De acordo com a Reuters, o Kremlin considerou que os ataques com 59 mísseis Tomahawk à base de Shayrat, lançados de um navio no Mediterrâneo, significam uma agressão a uma nação soberana.

A luz verde para o bombardeamento foi dada esta madrugada pelo presidente Donald Trump como resposta pelo uso de armas químicas por forças leais ao presidente sírio Bashar al-Assad num ataque esta semana que matou pelo menos 86 pessoas.

Putin considerou ainda que o ataque dos EUA é um sério obstáculo à criação de uma coligação internacional para combater o terrorismo e que a acção militar foi um "pretexto" para desviar as atenções das muitas mortes de civis causadas no Iraque.

Não houve vítimas de nacionalidade russa envolvidas nesta acção em território sírio mas todos os aviões ficaram destruídos e a base aérea ficou gravemente danificada.

O presidente russo - nos últimos anos um aliado de Assad - não foi informado do ataque, segundo o New York Times.

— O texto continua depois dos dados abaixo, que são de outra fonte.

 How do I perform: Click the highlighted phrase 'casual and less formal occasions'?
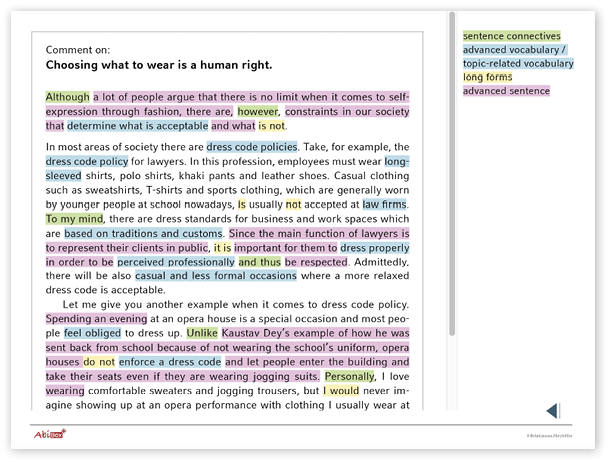[x=215, y=275]
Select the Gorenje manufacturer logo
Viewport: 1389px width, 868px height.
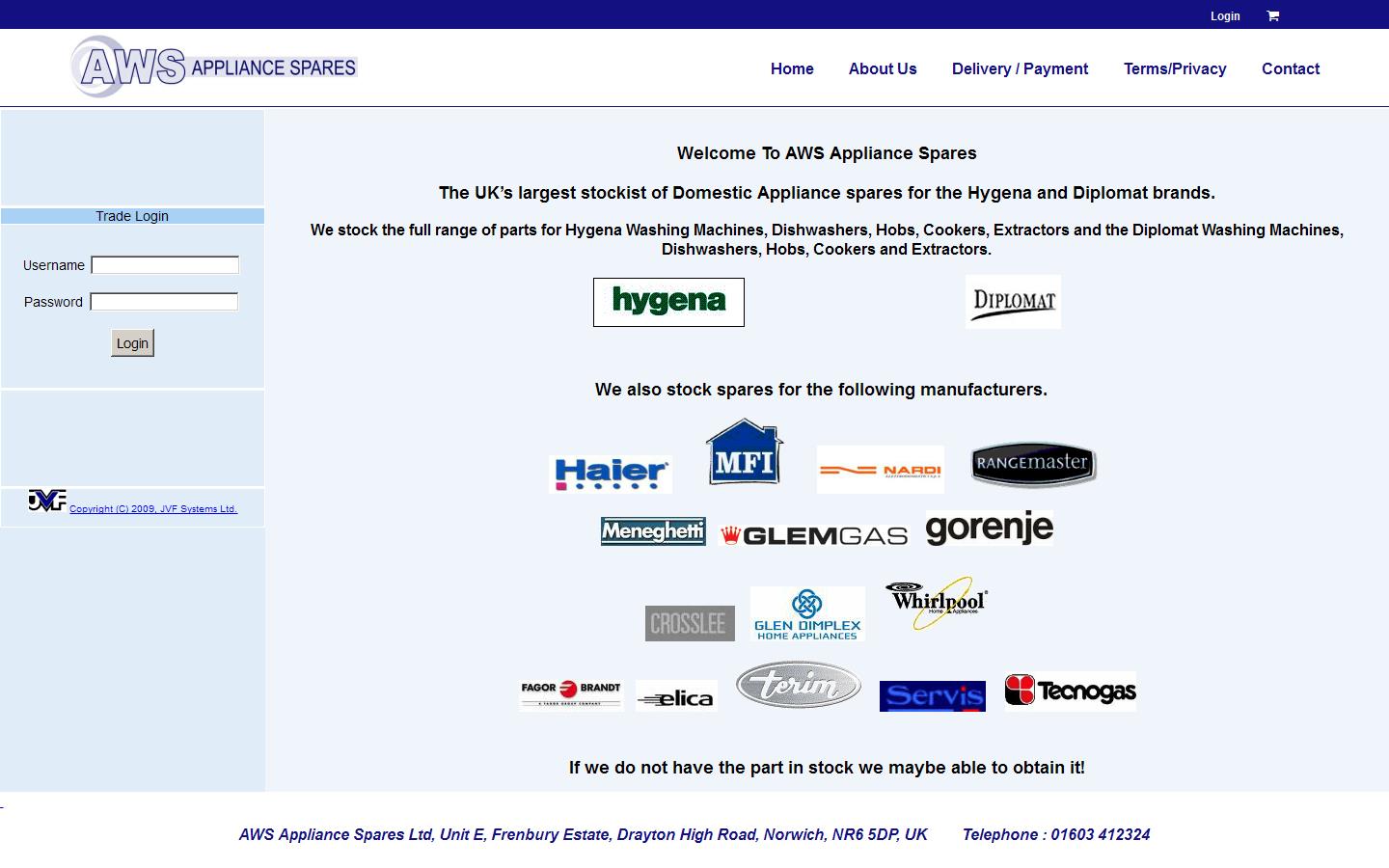pos(989,529)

Já a CBS refere que as forças russas foram avisadas antes da intervenção, algo que o porta-voz do Pentágono, Jeff Davis, confirmou.

Trump justificou esta madrugada a a intervenção - que vinha ameaçando nos últimos dias - com o "interesse vital" de "prevenir e parar a disseminação do uso de armas químicas mortais". "Anos de tentativas de tentar mudar Assad fracassaram e fracassaram dramaticamente," acrescentou o presidente norte-americano, citado pela Lusa. 

A acção militar, iniciada às 1:40, hora em Portugal Continental, a partir do navio USS Ross, visou hangares e depósitos de combustível da base aérea. 


Shayrat estará ligada ao ataque da passada terça-feira, 4 de Abril, que deixou quase 90 mortos na localidade de Khan Cheikhun, em Idleb, noroeste da Síria, com recurso a um gás neurotóxico, tipo 'sarin'. As forças norte-americanas divulgaram mapas com trajectos de aeronaves que partiram naquele dia daquela base aérea, sobrevoaram a localização atingida com armas químicas e regressaram à base.